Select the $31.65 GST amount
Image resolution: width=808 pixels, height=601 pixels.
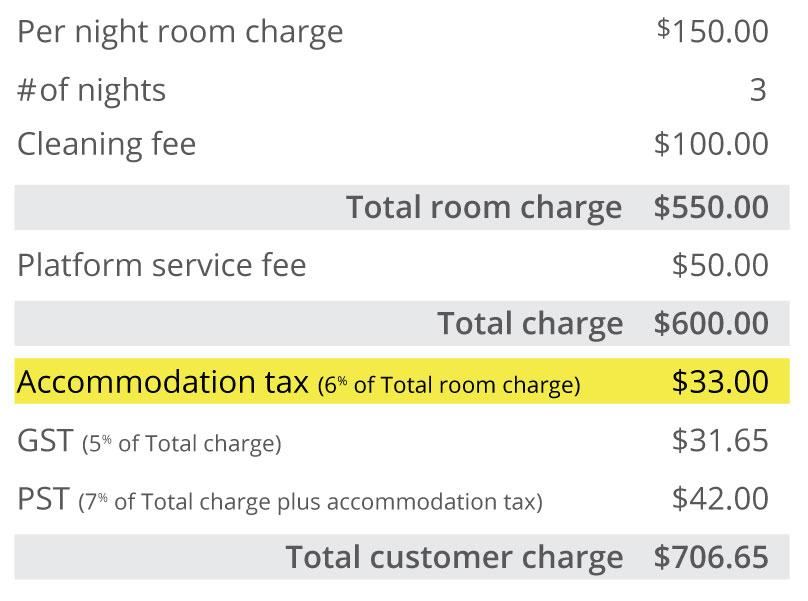click(720, 441)
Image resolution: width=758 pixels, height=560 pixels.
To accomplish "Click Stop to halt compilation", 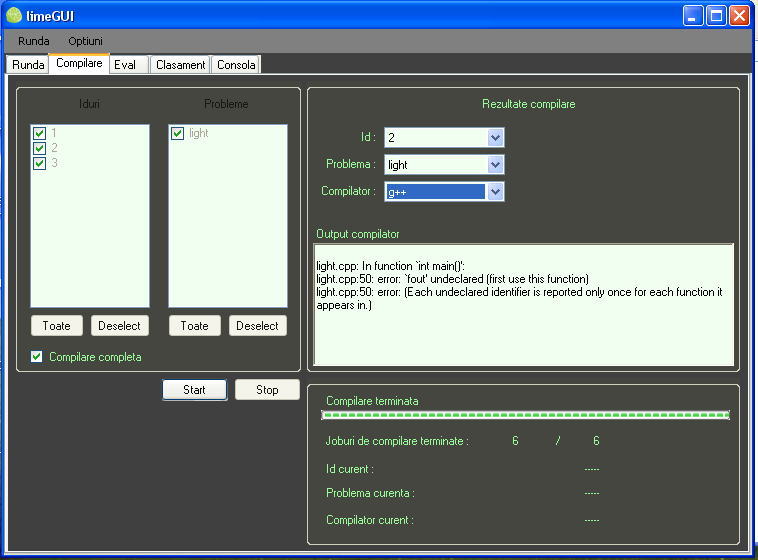I will [267, 390].
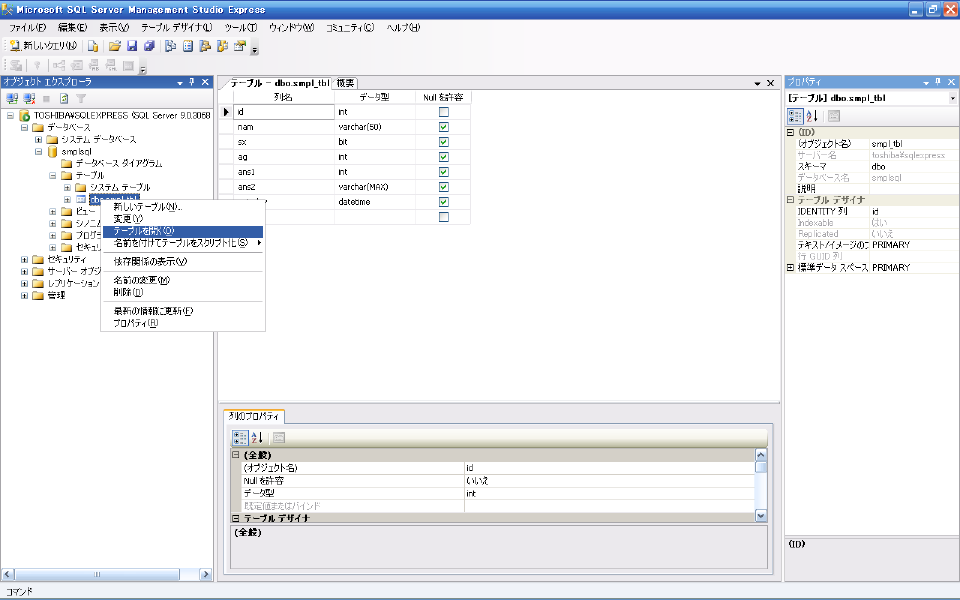Click the Connect icon in Object Explorer toolbar
The height and width of the screenshot is (600, 960).
[13, 98]
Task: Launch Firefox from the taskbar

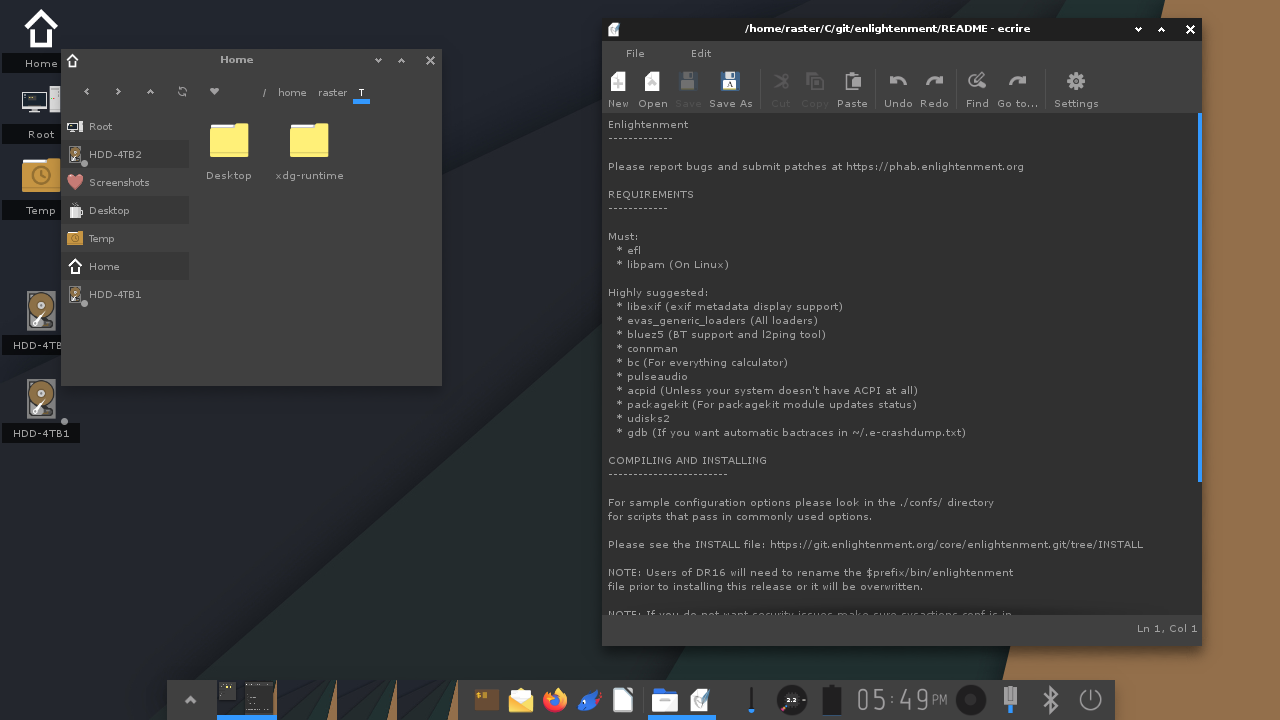Action: coord(555,700)
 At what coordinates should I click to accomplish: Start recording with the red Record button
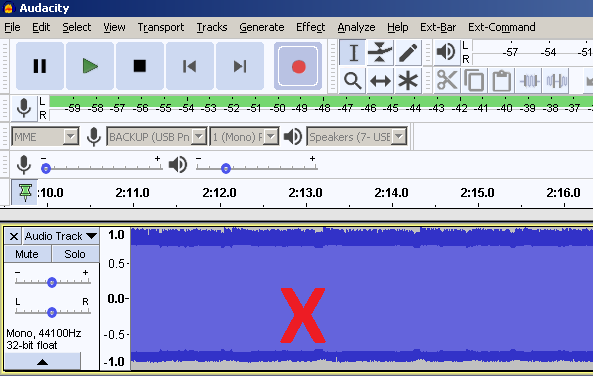pyautogui.click(x=298, y=66)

> **WHAT YOU ARE ASKED TO DO**
Beginning with the line that includes "At what coordinates" and ending with the last line of the material, reproduce those lines exactly and nothing else, with no pictures.

> **EXERCISE RESPONSE**
 At what coordinates should I click to accomplish: Start recording with the red Record button
pyautogui.click(x=298, y=66)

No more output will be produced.